Once they make contact, the counselors not only provide emotional support but also walk students through their options, assisting with tasks like financial aid applications, registering for classes, completing paperwork, and coordinating with colleges. Riverside officials hope the program will demonstrate the power of ongoing postsecondary counseling as students make the leap from high school to college.

Colleges deploy peer mentors, financial incentives

Colleges also are launching initiatives to connect with recent graduates. Nearly 30,000 seniors graduating from New York City Public Schools in 2020 committed to attend the City University of New York (CUNY), but just 22,200 actually enrolled in classes. CUNY has since tapped current students to contact some of the 7,600 recent grads who never signed up and provide coaching services. The university says one-fourth of students who received coaching this past winter ultimately enrolled in spring courses.

Wilkes Community College in North Carolina is pairing its outreach with financial incentives, offering the region’s recent graduates a $1,000 scholarship.

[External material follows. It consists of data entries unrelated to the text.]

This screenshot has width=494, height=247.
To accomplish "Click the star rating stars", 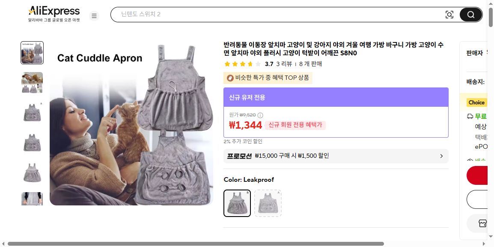I will click(242, 64).
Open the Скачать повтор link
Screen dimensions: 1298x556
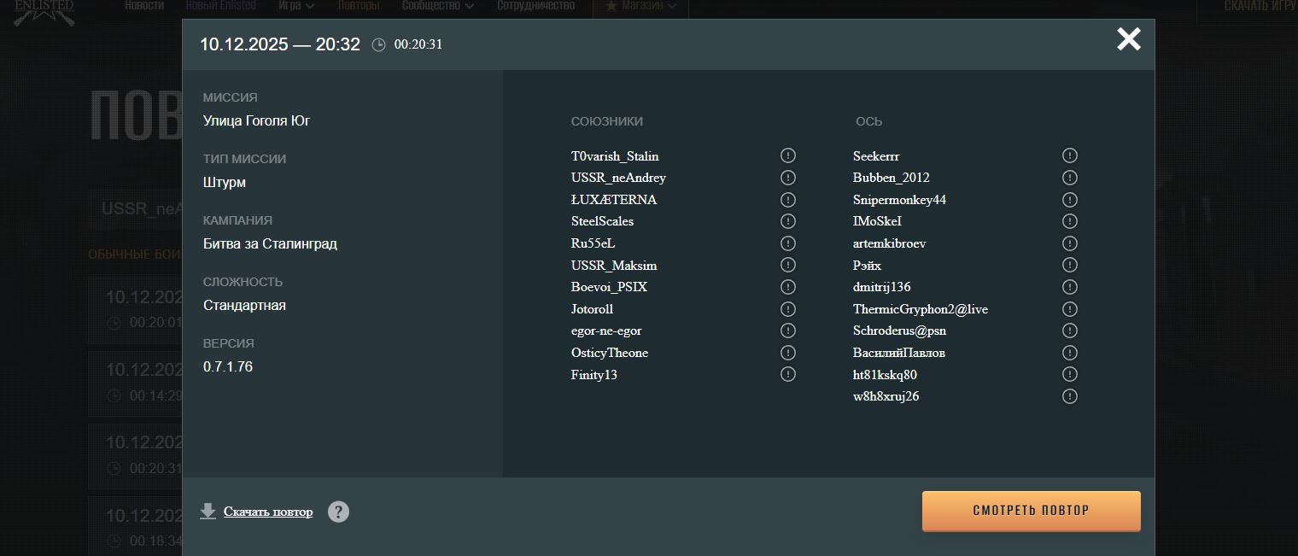click(268, 512)
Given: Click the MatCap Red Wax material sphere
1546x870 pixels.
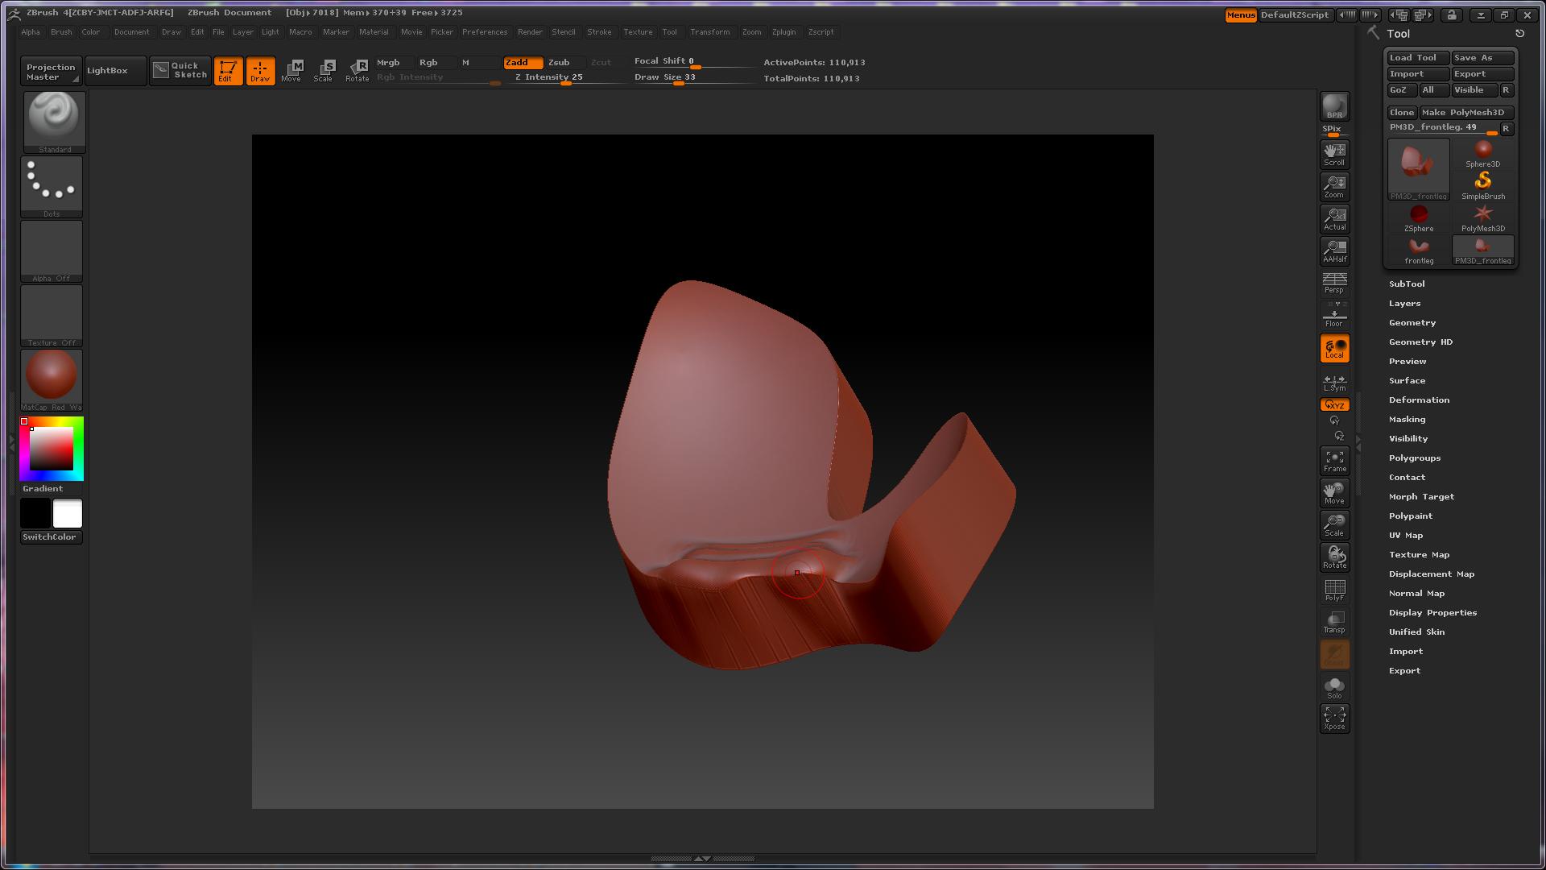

To increase awareness and encourage enrollment, current Wilkes students are calling graduates of their hometown high schools.

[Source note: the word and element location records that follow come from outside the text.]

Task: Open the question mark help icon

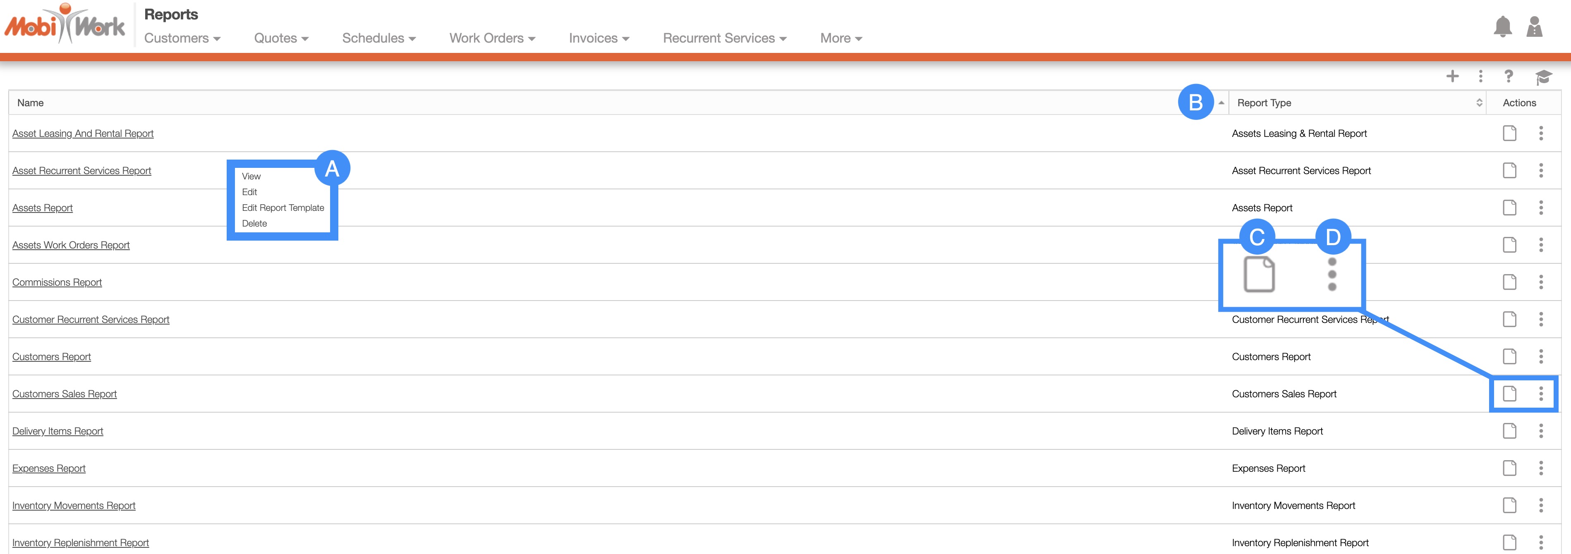Action: pos(1508,76)
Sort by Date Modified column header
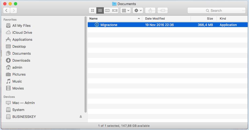 pos(166,18)
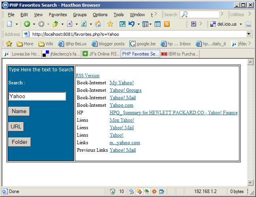256x197 pixels.
Task: Open the address bar dropdown arrow
Action: [249, 34]
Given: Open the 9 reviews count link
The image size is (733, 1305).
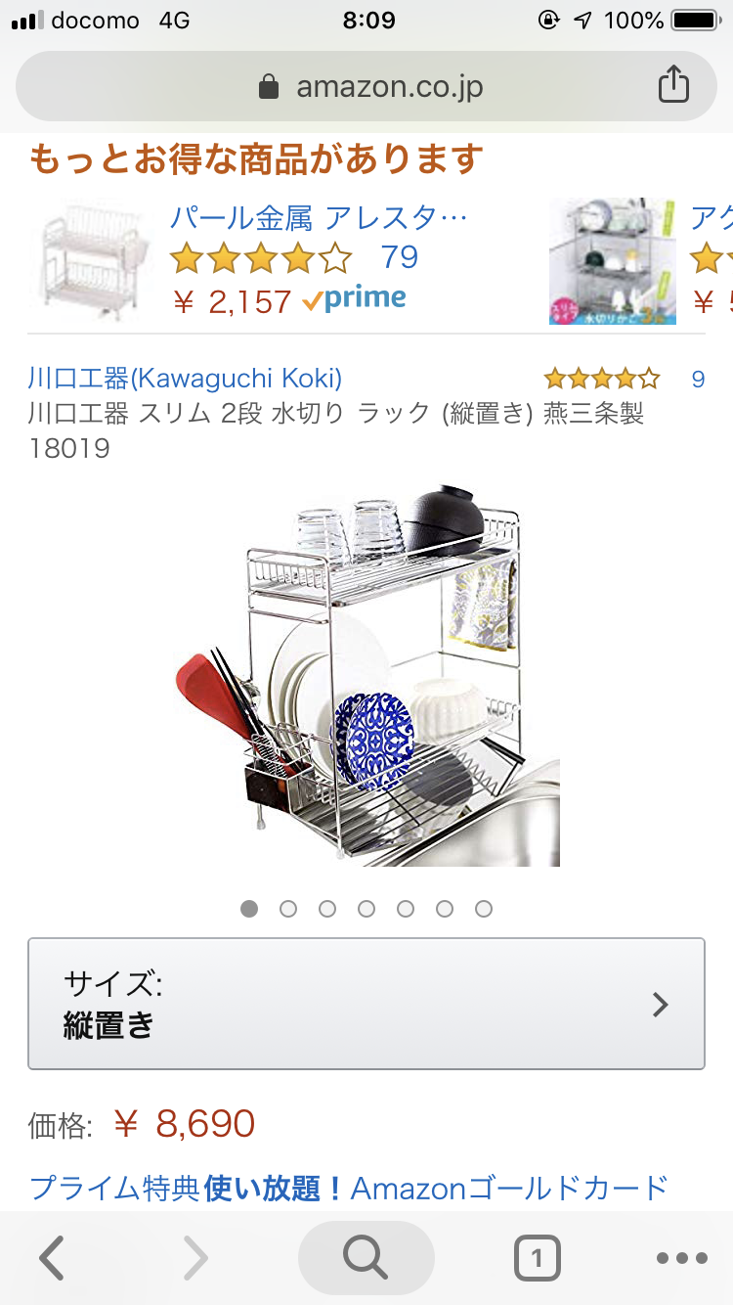Looking at the screenshot, I should point(698,379).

Many disrupted students seeking lower-cost options

As school districts and higher education stakeholders work to steer recent graduates back onto a college-going path, a new survey offers insight into the mindset of students who veered from their original postsecondary pursuits. Researchers from Strada Education Network surveyed 1,212 high school seniors—half of them from the Class of 2020—whose college plans had changed during the pandemic.

They found that 35 percent of respondents are now seeking a lower-cost education, while 18 percent want a shorter program. Black respondents were more likely than their white counterparts to indicate a desire for a less expensive postsecondary option.

“In order to help those students reconnect, educators and policy makers should listen to what those students say they need: better guidance, clear information on education’s connection to careers, and an easier financial aid process,” Dave Clayton, senior vice president at Strada, told Inside Higher Ed.